What Rich Client Applications Can Learn from the Web

Zef writes in Ajax Reality Check that

Does anybody realize where we came from and that these “web 2.0 technologies” aren’t great at all, but just the best we could do — in the browser?

However, I assert that do have something to learn from the browser1, and it’s not ajax.

Here is my list:

1. Bookmarkable applications. I can send you the URL of a particular screen, or a particular record.

2. This opens up applications to easily implement Most Recently Used Feature, or Most Recently Accessed Data

3. It makes it easy to add annotation-like features to an app (through mashups).2

4. You can create mashups easily, e.g. treat an application as a component for free3

5. Back button and Breadcrumbs (MSMoney-style UI), although the caching of application screens on browser make this somewhat broken, but desktop apps will be able to address this.

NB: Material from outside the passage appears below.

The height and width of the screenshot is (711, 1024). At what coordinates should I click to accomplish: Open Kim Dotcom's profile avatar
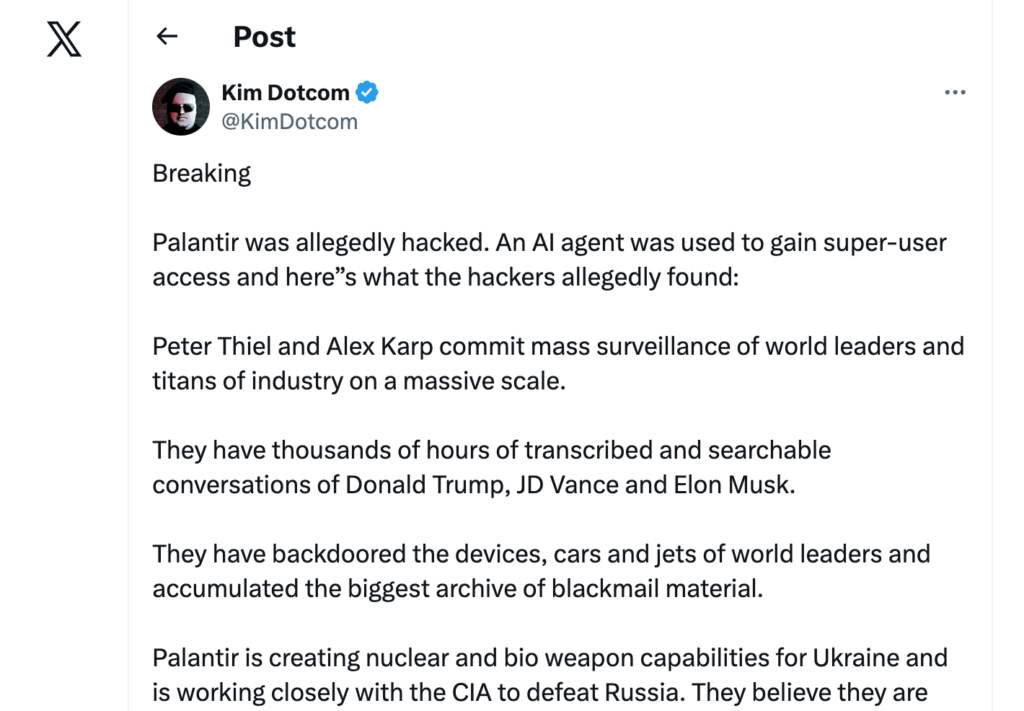[x=180, y=106]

6. Ease of deployment – no need for Administrator rights to install applications, modify registry, centralized profiles. Notably, a lot of apps today are still written in the style that network availability and bandwidth is poor, rather than the other way round – ubiquitious network availability. (Sidenote: things get interesting in the mobile space, because bandwidth is expensive, while storage gets cheaper, you might see a resurgence of the older style of programming again)

Footnotes

1Check out AJAX is not a mobile paradigm

2I had mentioned here:

In Scribbling in the Margins, Jon Udell’s thesis is that extensibility was the mark of enduring design. Jon likened the extension of DNS records for use in SPF to how people scribble in the margins of a document.

3There are versioning and security issues with mash ups though. Spoofing, CSRF. Any guidance on doing this properly with a critical app?